Унамуно открывает в Дон Кихоте тот самый трагизм, который таинственным образом сближает его с трагизмом Креста, а последний, будучи самым полным выражением всякого трагизма, включает в себя и «дух комического». Дон Кихот Унамуно - фигура трагикомическая, а это говорит о полноте, предельности трагизма, который она собой являет. Предел трагизма лежит не просто в болезни, смерти и страдании, но в торжестве зла, доходящем до унижения добра, осмеяния и оплевывания самого святого, божественного, в предельном унижении самого возвышенного. И здесь речь идет о жизни и смерти, ибо если принять такое положение вещей в качестве окончательного и безысходного, то жить с этим «адом в душе» невозможно - невозможно принять и любить этот мир Божий (Достоевский), невозможно принять Бога (Иов). Этот страшный смех бакалавров, цирюльников, священников, каноников и герцогов, этот страшный смех, раздающийся в нашей собственной душе - голос нашего рассудка, осмеивающего безумие нашей веры, погружает нас в бездну отчаяния. Но из этой предельной безнадежности, говорит Унамуно, рождается самая крепкая надежда. Ибо здесь вступает в действие христианская диалектика трагической победы: «не оживет, аще не умрет», смертью побеждается смерть, побеждает тот, кто жертвует (а кто «душу (жизнь) свою сохраняет, тот погубит ее»); кто не боится и не бежит того, что «гибелью грозит», тому дан «залог бессмертия», кто не боится выставить себя на посмешище перед всем светом, тот одерживает победу над миром и завоевывает царство славы.

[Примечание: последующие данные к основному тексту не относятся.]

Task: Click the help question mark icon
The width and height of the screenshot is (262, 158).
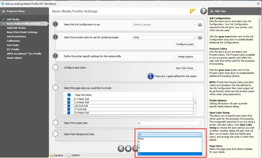Action: (x=203, y=11)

«Богоявление Христа отдельным народам таинственно разнствует, как по-разному видели Его ближайшие Его ученики» . В образе Рыцаря Безумств открылся Он испанской душе Унамуно. И образ Вечного Идальго оживает на станицах сочинений Унамуно всякий раз, когда скептицизм разума, осмеивающий все и самое себя в том числе, встречается с отчаянием чувства, страстно жаждущего преодолеть свою трагическую неуверенность в существовании Бога и отделенность от Него. Из этой встречи рождается спасительная надежда. Ее основание - сам образ Христа, ее гарантия - Крест и Воскресение.

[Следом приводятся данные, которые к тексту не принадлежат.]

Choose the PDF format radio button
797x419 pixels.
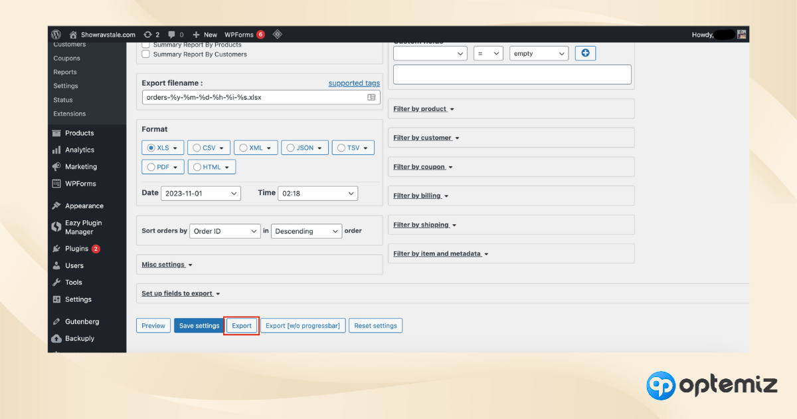(x=151, y=167)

«Именно из этого критерия, - говорит Пауль Тиллих, - рождается весть, которая составляет самую сердцевину христианства и делает мужество утверждать веру в Христа возможным: это весть о том, что вопреки всем силам, обособляющим Бога от человека, это обособление преодолевается со стороны Бога. Одной из таких сил обособления является сомнение... Но и в этой ситуации вера может утвердить себя, если существует уверенность в том, что даже риск веры, окончившейся неудачей, неспособен обособить интерес дерзающей веры от предельного...» . В кихотическом христианстве Унамуно возрождается этот дух дерзающей веры. То, что Унамуно называет сомнением и неуверенностью, святые называют искушением, причем сила искушения прямо пропорциональна степени святости. И воинственный дух дерзающей веры велит не бежать искушения трусливо, не уклоняться от него, но смело идти навстречу опасности и побеждать. Но победа в этой духовной брани достигается не «мужественным и твердым усилием воли», а смиренным: «Верую, Господи, помоги моему неверию! ".

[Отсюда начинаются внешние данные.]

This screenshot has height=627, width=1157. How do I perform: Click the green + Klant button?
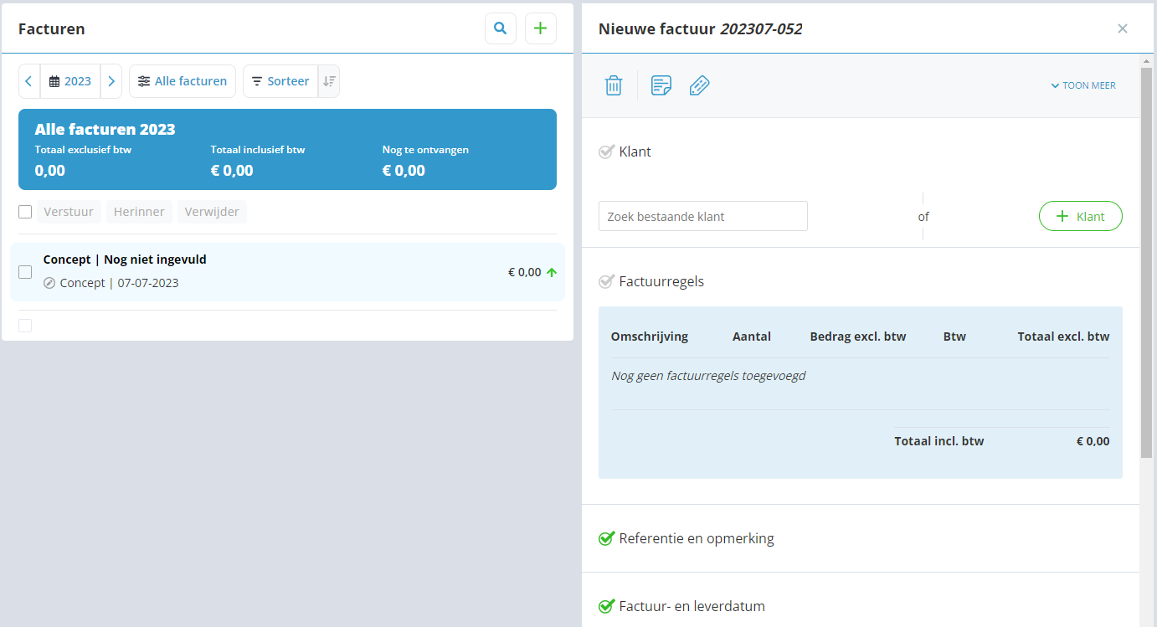tap(1080, 216)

То, что Унамуно называл кихотической философией и религией, рационально доказать невозможно. По его собственным словам, это скорее мифология, фантазия, мистическая греза, чем опирающаяся на рациональные доказательства теоретическая позиция. Но истинность этой фантазии доказать все же возможно, только не логически, а практически, если жить и действовать так, как если бы она была истинной. И он жил и действовал, как Дон Кихот, выпрямляя всякую кривду, какую встречал на пути. Он «целился в недостижимое», мечтал о «новом Средневековье» и о «небесной Испании, навечно воцарившейся среди звезд», и вел себя, как тот Рыцарь, что, по словам Сервантеса, «гнался за ветром, вопиял в пустыне, служил самой неблагодарности».